Another ethical challenge relates to the concept of distributive justice. One of the arguments against offering secondary findings to adults and children is that only those in the population who are receiving diagnostic sequencing will have access to information to promote their health. Likewise, in the prenatal setting, only parents accessing sequencing for fetal abnormalities would be offered secondary findings. This is problematic because those in lower socioeconomic and rural areas often find it more difficult to access prenatal GS. As such, offering secondary findings may exacerbate existing health disparities unless we find ways to ensure fair and equitable access to this technology.

A FRAMEWORK FOR REPORTING INCIDENTAL AND SECONDARY FINDINGS IN PRENATAL SEQUENCING

Considering the arguments presented above, we propose a framework where a routine baseline analysis of genomic data would be limited to a phenotype‐driven interpretation. Reporting incidental findings would be limited to severe childhood onset disorders, and secondary findings neither sought not reported. Parental genomes, when available, would be analyzed only for the purpose of interpreting fetal findings, consistent with the primary purpose of the test.

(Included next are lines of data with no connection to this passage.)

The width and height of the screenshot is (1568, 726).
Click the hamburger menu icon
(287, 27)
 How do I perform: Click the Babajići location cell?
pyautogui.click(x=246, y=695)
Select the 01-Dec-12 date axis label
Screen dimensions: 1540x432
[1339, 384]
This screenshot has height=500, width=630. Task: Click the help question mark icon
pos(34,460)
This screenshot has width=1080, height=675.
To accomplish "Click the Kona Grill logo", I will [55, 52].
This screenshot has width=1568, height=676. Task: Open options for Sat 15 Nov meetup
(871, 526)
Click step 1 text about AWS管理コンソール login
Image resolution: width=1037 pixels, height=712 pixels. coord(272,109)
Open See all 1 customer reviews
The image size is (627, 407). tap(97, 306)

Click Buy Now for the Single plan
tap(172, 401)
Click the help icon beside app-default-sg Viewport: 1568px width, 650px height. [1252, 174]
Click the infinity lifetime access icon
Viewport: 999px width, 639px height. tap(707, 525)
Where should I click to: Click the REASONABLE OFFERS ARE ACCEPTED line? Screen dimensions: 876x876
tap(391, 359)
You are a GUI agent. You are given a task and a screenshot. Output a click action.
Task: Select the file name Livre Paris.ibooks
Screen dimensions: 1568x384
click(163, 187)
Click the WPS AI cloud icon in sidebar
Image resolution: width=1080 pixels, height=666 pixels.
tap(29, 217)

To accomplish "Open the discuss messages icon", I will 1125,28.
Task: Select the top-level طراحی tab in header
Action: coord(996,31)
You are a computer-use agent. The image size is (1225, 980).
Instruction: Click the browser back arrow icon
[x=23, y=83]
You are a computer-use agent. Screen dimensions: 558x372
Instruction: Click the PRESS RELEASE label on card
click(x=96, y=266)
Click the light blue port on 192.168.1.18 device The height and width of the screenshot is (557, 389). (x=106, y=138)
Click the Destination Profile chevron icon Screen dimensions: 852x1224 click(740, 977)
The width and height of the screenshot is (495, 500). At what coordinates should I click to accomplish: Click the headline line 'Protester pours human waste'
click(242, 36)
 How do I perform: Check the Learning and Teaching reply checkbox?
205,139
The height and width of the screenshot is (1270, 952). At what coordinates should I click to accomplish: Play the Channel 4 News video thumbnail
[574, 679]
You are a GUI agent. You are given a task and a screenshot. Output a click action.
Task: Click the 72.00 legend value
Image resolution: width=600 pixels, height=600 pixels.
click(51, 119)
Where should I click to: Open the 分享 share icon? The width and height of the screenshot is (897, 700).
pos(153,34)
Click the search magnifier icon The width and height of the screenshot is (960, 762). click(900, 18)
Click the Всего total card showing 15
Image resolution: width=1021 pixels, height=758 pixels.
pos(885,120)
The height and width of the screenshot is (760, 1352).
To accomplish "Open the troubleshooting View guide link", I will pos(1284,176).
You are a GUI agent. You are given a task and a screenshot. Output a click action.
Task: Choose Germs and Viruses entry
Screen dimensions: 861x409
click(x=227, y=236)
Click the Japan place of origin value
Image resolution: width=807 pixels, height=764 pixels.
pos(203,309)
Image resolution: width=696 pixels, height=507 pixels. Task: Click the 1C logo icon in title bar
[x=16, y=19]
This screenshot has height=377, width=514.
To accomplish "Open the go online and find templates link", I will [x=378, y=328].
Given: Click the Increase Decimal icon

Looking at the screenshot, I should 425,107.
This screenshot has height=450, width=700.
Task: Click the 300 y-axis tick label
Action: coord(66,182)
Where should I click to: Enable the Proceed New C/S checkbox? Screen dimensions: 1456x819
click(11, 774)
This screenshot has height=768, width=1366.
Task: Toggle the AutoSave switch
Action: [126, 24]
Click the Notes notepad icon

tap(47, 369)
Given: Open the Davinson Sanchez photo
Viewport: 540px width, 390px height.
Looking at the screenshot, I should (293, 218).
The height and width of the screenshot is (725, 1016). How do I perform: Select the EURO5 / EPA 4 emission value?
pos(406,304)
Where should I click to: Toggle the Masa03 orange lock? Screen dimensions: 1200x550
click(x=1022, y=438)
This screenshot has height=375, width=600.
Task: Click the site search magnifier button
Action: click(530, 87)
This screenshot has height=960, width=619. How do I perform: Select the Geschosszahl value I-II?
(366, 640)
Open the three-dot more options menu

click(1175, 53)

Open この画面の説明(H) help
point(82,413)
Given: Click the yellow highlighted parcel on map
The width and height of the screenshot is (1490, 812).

Beyond this baseline routine analysis, additional layers of analysis could be offered, according to local laboratory policy, with additional opt‐in consent from the parents. Table 1 provides a schema for the layers of analysis that might be offered, acknowledging that this is not an exhaustive list of the combinations. According to this schema, additional levels of analysis could include: (1) extension of incidental findings to include adult‐onset disorders; (2) analysis for secondary findings in the fetus and parents, and (3) analysis of parental data for recessive carrier status. As noted earlier, the offer of too many choices could be harmful, and so it may be preferable to limit the number of choices offered. However, clinicians' concerns and patients' experiences do not always align, and potential for harm should not be assumed too readily at the expense of patient autonomy. Critically, implementation of this analysis should include close communication and cooperation between laboratories, service providers and patients.

TABLE 1

Framework phenotype‐specific gene panels or targeted interpretation of sequence data

	Level	Fetal analysis	Parental analysis	Incidental findings	Secondary findings
Routine analysis	1	Phenotype driven interpretation of sequence data	To interpret fetal findings only	Pediatric onset	None
Extended analysis according to local lab policy that is shared with patients and care provider. Only with additional opt‐in consent.	2a	Phenotype driven interpretation of sequence data	To interpret fetal findings only	Pediatric and adult onset	None
	2b	Phenotype driven interpretation of sequence data Plus secondary findings	To interpret fetal findings only	Pediatric and adult onset	Fetus only
	2c	Phenotype driven interpretation of sequence data Plus secondary findings	To interpret fetal findings Plus secondary findings	Pediatric and adult onset	Fetus and parents
	2d	Phenotype driven interpretation of sequence data Plus secondary findings	To interpret fetal findings. Plus secondary findings. Plus carrier status	Pediatric and adult onset	Fetus and parents Plus carrier status in parents

CONCLUDING COMMENTS

Reporting incidental findings from prenatal sequencing has the potential to provide information that can lead to prevention of potentially serious harm. Yet achievement of this goal depends on a number of interrelated factors that start with the sequencing technology itself, and extend through practical, ethical and counselling considerations, at all times taking into account the wants and needs of prospective parents. The framework suggested here will likely evolve over time, as much‐needed research provides empirical evidence that will, in time, replace expert opinion as the foundation of future recommendations.

CONFLICT OF INTEREST

The authors declare no conflict of interest.